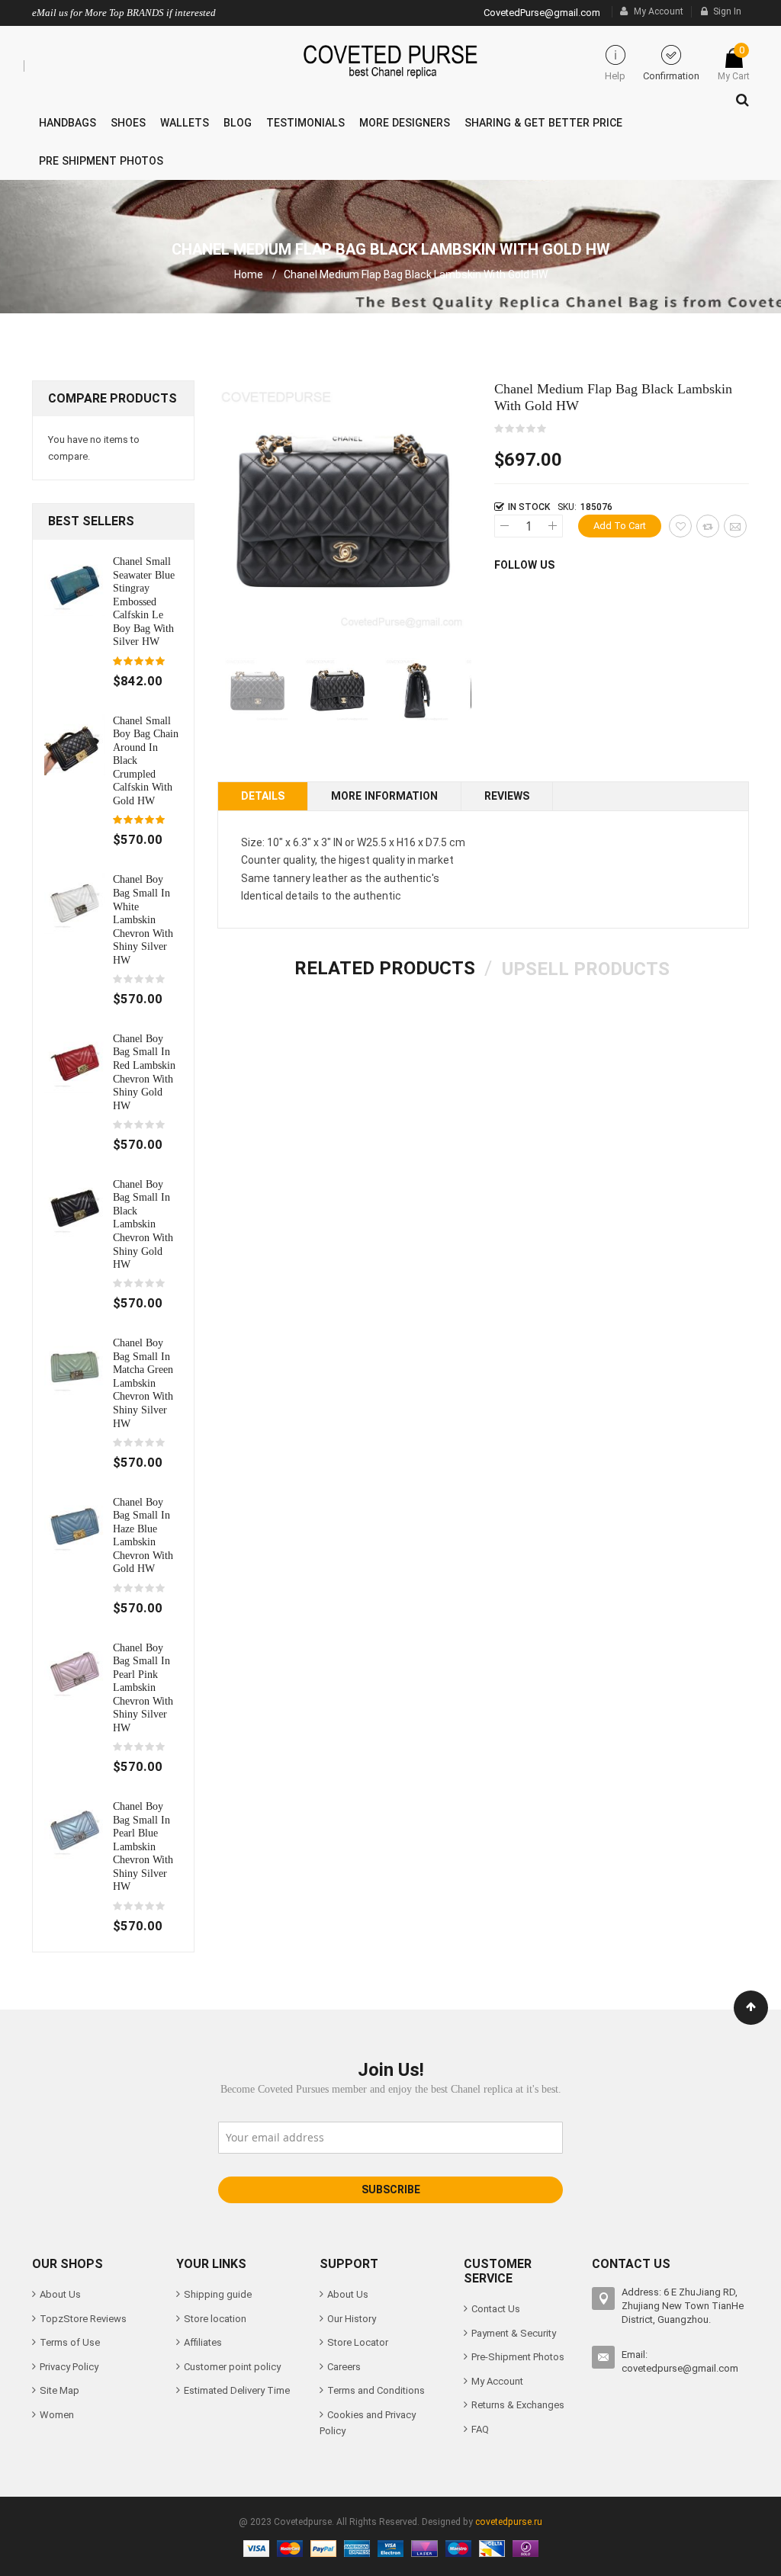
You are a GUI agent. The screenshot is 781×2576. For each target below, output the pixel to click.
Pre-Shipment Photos (517, 2357)
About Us (60, 2294)
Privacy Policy (69, 2366)
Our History (351, 2318)
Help (615, 76)
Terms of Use (70, 2342)
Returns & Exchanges (517, 2405)
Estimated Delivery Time (237, 2390)
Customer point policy (232, 2366)
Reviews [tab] (506, 796)
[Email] (735, 526)
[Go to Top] (751, 2008)
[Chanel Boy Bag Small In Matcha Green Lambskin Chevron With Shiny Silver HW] (74, 1366)
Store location (215, 2318)
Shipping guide (218, 2294)
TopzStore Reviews (83, 2318)
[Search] (738, 96)
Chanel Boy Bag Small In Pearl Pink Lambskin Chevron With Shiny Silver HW (143, 1687)
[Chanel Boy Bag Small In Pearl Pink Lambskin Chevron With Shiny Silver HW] (74, 1670)
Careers (344, 2366)
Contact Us (495, 2309)
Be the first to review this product (521, 429)
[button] (337, 690)
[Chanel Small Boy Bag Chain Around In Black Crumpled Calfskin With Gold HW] (74, 743)
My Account (658, 11)
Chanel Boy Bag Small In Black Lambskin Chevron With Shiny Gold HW (143, 1224)
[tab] (385, 968)
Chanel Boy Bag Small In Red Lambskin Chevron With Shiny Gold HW (144, 1072)
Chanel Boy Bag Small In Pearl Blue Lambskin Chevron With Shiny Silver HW (143, 1846)
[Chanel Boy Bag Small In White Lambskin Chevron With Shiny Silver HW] (74, 903)
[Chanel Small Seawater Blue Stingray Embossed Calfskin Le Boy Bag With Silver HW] (74, 584)
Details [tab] (262, 796)
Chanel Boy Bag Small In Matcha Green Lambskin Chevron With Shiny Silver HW (143, 1382)
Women (57, 2414)
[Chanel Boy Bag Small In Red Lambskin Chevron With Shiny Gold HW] (74, 1061)
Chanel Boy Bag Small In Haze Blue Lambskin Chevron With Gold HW (143, 1535)
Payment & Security (513, 2333)
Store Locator (357, 2342)
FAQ (480, 2429)
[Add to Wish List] (680, 526)
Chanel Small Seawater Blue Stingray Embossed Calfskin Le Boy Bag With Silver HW (144, 601)
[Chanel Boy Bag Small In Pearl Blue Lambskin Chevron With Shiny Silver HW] (74, 1830)
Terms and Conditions (376, 2390)
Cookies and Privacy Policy (368, 2423)
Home (248, 274)
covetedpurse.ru (508, 2522)
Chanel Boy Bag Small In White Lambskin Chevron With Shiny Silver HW (143, 919)
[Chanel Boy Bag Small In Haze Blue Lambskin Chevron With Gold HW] (74, 1525)
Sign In (727, 11)
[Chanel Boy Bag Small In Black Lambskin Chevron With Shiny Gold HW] (74, 1207)
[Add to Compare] (707, 526)
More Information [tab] (384, 796)
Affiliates (203, 2342)
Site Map (59, 2390)
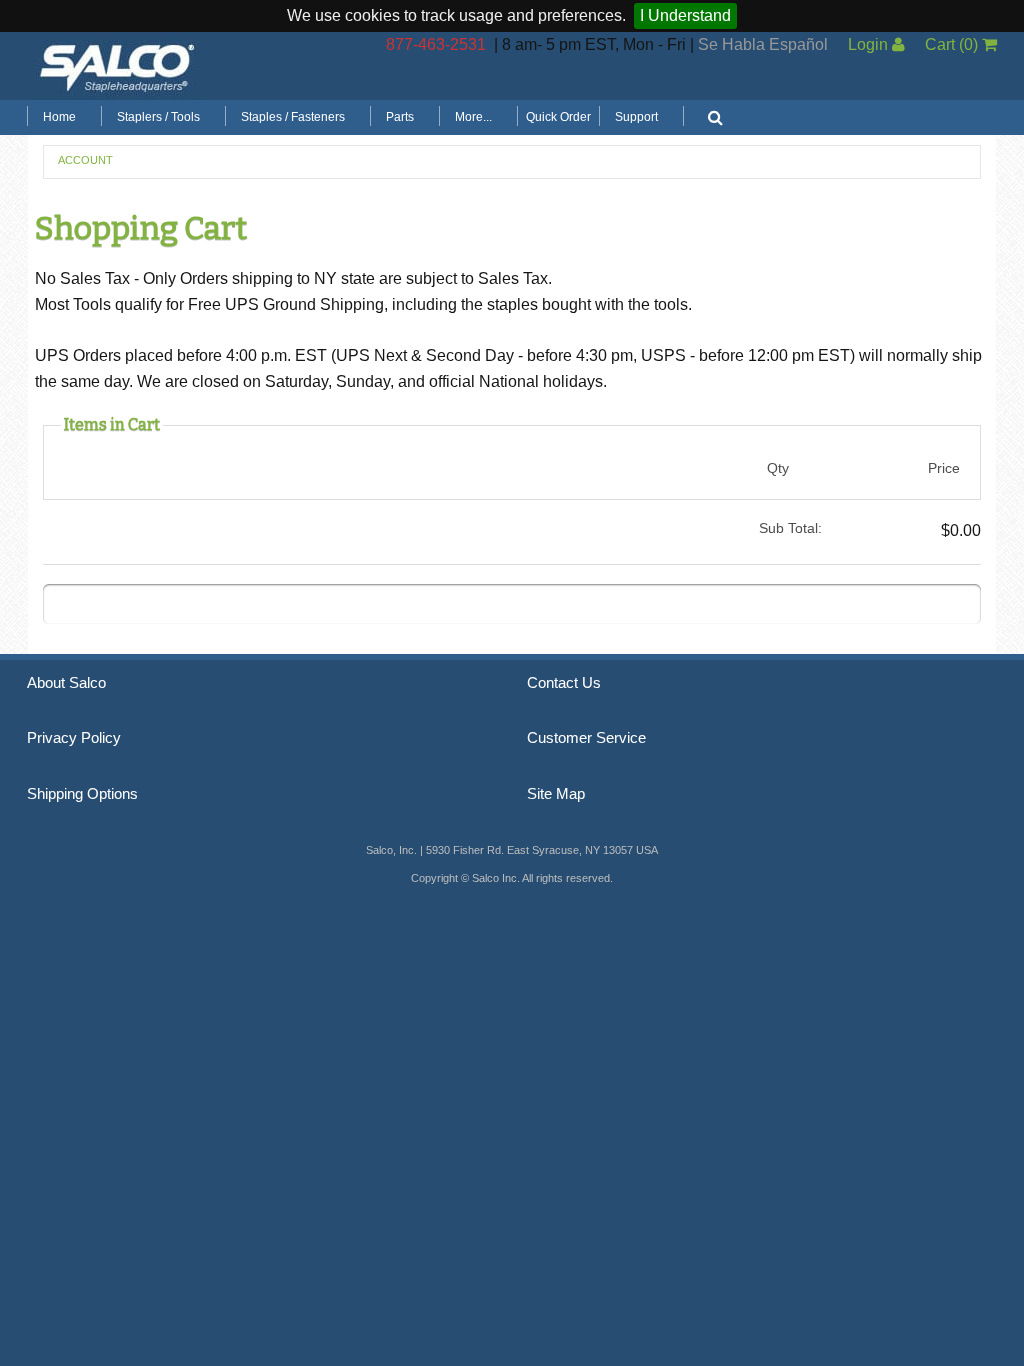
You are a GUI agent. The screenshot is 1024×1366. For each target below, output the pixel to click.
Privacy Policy (74, 738)
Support (636, 117)
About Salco (66, 683)
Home (59, 117)
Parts (400, 117)
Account (85, 160)
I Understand (685, 15)
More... (473, 117)
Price (944, 468)
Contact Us (564, 683)
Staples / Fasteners (293, 117)
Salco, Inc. (117, 66)
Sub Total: (790, 528)
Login (870, 44)
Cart (951, 44)
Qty (778, 468)
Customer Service (586, 738)
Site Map (556, 794)
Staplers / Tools (158, 117)
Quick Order (558, 117)
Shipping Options (82, 794)
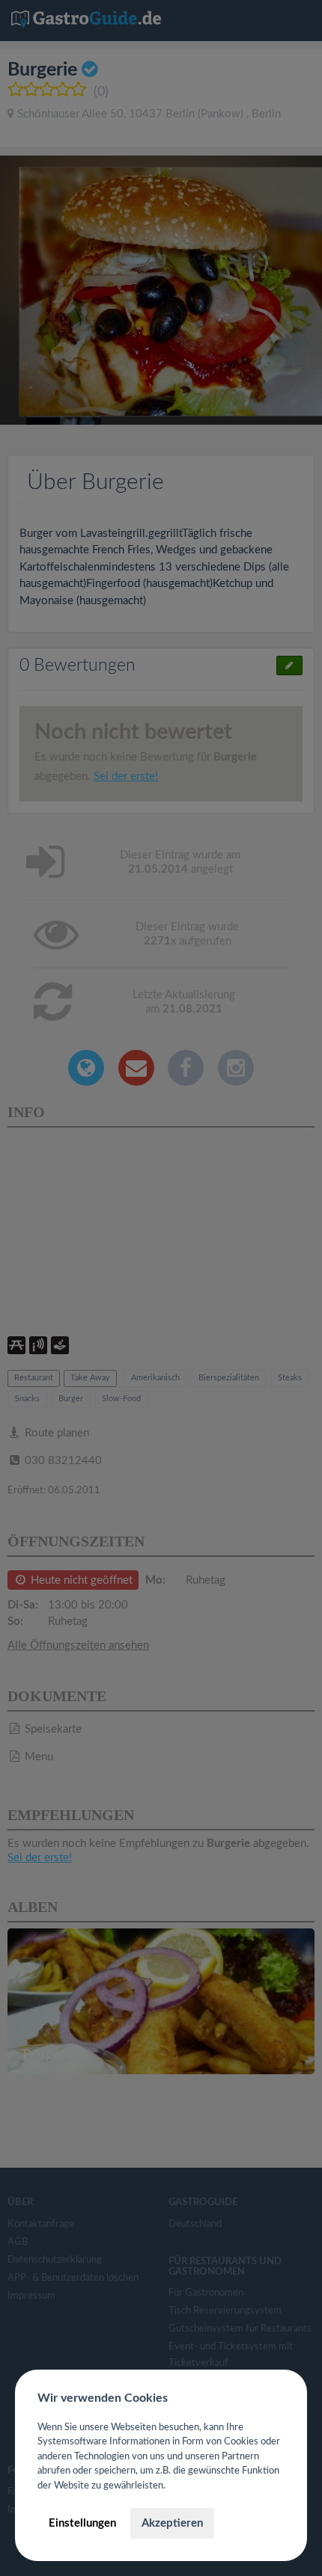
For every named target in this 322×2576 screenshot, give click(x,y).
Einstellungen (82, 2523)
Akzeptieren (172, 2523)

# Problem description
Tally the lines of the listing above that include the word "Haze". Answer with the number alone.

# Written solution
2